Question: If 120 is reduced by x%, the same result will be obtained if 40 is increased by x%. Then x% of 210 will be what percentage less than (x + 20) % of 180?

1. 18
2. 16-2/3
3. 20
4. 33-1/3

Method 1

Basically, we have to first determine $x$.

We can observe by hit and trial that 120 - 1/2 of 120 = 40 + 1/2 of 40. So x = 50.

Next, x% of 210 = 50% of 210 = 105

And, (x + 20)% of 180 = (50 + 20)% of 180 = 126

Hence, answer is $\frac{126 - 105}{126} \times 100$ = 16-2/3% Ans.

Method 2

we can set an equation to determine $ x $

$\displaystyle 120 - \bigg(\frac{x}{100} \times 120\bigg) = 40 + \bigg(\frac{x}{100} \times 40\bigg)$

Solving, we can get $ x = \frac12$ or 50%

Then we can proceed as above to obtain the answer.

Method 3

If you have a deeper understanding of the concept of speed.
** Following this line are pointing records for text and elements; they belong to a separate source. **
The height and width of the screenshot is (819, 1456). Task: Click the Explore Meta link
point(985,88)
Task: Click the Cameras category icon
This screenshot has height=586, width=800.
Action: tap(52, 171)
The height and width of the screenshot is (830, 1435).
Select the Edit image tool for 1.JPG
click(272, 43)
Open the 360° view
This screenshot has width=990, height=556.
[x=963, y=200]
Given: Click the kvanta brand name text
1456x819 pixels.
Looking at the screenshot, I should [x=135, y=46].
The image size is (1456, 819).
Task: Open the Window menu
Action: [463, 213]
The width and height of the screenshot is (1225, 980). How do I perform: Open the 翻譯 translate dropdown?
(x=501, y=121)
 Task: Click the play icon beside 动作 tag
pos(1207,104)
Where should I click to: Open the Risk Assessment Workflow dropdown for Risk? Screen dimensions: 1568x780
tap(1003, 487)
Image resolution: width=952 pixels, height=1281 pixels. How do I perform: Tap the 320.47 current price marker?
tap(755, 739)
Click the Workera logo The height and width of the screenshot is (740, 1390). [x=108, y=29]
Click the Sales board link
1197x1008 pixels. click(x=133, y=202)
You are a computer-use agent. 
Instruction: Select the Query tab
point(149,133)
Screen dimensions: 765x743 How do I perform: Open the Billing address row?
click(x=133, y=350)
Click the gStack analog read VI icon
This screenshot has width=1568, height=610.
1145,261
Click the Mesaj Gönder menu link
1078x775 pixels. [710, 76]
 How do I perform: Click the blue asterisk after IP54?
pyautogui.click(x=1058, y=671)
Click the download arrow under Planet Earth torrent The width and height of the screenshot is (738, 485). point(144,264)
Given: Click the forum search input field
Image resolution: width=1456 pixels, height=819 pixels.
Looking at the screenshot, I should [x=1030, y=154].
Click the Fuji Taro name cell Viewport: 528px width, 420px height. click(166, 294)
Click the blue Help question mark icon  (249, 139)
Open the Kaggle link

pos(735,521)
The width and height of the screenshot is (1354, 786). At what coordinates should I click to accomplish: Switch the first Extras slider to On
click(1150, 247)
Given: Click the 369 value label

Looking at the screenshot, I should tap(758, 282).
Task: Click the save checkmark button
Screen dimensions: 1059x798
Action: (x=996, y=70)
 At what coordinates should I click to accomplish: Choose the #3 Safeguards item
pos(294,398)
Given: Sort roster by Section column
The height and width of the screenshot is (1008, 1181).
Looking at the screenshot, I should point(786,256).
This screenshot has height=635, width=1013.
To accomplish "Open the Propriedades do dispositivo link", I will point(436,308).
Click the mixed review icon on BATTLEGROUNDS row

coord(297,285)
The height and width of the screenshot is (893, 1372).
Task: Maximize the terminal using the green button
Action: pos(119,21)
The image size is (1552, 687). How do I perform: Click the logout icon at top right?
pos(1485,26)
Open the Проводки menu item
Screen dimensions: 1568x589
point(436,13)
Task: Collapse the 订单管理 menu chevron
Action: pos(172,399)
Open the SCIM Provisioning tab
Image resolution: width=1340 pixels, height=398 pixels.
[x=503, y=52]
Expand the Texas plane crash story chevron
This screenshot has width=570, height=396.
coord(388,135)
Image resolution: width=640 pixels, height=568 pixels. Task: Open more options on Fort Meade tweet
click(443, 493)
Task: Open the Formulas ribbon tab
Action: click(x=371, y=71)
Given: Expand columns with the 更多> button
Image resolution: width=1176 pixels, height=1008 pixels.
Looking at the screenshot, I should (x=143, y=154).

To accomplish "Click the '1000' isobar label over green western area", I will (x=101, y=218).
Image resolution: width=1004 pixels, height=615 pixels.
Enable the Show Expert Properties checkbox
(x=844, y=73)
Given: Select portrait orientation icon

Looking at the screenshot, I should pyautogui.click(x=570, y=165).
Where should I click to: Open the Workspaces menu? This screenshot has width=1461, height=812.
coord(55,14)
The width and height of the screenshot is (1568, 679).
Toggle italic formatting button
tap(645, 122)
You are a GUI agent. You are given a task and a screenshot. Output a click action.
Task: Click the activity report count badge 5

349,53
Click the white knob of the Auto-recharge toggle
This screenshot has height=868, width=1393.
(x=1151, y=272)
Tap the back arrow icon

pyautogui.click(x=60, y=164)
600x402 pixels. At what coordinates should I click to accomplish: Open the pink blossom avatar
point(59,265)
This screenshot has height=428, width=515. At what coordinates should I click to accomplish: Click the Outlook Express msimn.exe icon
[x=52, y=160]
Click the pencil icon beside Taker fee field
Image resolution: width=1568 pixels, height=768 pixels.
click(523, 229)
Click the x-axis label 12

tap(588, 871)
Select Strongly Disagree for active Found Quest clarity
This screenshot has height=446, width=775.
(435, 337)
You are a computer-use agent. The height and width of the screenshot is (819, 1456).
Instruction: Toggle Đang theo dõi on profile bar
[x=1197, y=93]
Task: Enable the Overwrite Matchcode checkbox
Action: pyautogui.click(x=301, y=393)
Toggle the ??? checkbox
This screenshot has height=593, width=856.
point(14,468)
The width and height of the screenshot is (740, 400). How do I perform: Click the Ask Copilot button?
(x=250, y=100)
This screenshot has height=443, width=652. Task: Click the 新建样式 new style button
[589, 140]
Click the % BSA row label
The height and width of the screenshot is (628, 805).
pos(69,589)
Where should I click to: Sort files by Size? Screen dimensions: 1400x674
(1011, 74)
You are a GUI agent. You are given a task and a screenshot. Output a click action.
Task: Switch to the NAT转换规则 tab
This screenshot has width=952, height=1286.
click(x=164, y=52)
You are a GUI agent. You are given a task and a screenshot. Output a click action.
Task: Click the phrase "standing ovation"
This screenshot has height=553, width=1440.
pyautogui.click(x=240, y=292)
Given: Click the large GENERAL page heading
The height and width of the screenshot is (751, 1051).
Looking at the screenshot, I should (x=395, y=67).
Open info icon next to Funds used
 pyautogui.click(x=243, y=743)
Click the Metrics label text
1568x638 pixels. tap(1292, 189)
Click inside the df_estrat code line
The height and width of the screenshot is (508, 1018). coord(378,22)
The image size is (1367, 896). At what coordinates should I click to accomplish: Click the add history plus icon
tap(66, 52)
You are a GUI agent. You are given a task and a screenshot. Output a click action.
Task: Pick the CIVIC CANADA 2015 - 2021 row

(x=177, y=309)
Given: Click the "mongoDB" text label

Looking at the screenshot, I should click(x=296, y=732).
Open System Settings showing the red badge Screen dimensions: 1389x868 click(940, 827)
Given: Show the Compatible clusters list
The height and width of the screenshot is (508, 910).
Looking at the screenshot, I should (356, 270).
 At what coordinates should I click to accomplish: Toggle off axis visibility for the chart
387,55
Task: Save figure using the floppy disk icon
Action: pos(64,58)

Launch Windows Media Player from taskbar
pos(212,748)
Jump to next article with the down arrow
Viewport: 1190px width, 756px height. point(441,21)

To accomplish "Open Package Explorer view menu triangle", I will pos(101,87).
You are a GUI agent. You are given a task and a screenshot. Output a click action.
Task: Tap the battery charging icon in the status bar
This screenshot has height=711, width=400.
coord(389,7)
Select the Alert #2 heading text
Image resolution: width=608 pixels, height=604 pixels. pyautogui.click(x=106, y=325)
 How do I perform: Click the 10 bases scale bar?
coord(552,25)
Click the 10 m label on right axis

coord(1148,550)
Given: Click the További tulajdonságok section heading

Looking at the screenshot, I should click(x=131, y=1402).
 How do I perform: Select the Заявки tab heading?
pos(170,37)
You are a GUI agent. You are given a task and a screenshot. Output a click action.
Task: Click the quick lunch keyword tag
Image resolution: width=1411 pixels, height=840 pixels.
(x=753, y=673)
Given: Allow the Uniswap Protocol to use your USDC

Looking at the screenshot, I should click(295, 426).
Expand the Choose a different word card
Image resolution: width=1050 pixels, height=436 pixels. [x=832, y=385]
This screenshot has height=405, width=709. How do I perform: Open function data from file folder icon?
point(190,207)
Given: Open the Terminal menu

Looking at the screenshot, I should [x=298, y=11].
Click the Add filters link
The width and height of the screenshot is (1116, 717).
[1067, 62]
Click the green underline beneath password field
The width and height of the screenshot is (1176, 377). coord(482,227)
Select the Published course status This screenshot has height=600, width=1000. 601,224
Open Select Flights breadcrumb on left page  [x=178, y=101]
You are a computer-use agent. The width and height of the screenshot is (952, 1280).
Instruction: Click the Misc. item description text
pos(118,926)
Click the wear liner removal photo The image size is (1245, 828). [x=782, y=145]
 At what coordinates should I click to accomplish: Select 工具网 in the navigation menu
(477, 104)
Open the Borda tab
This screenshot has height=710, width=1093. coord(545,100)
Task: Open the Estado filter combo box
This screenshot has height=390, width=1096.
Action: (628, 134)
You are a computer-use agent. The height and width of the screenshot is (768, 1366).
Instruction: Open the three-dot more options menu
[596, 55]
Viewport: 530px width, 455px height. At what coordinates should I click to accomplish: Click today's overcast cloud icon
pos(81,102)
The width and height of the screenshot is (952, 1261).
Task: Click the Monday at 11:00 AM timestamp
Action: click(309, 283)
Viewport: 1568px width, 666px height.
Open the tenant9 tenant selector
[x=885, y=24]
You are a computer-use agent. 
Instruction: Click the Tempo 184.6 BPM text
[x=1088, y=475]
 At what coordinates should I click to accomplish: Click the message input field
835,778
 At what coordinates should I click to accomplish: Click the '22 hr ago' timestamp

This question has an analogy with the classic question of two trains travelling towards each other, and we have to find the time to meet. Why is it so? Take a train travelling at $\displaystyle v$ kph. For each km travelled, it takes $ (\frac{1}{v})^{\text{th}}$ [fraction] of the journey time. A bit of reflection will help you understand the whole idea.

So, our trains are (120 - 40) = 80 km apart, and they are approaching at a relative speed of 120 + 40 = 160 km/h. Time to meet is $ \frac{80 \text{km}}{160 \text{km/h}}$ = 1/2 or 50% of an hour.

Then we can proceed as in method 1 to obtain the answer.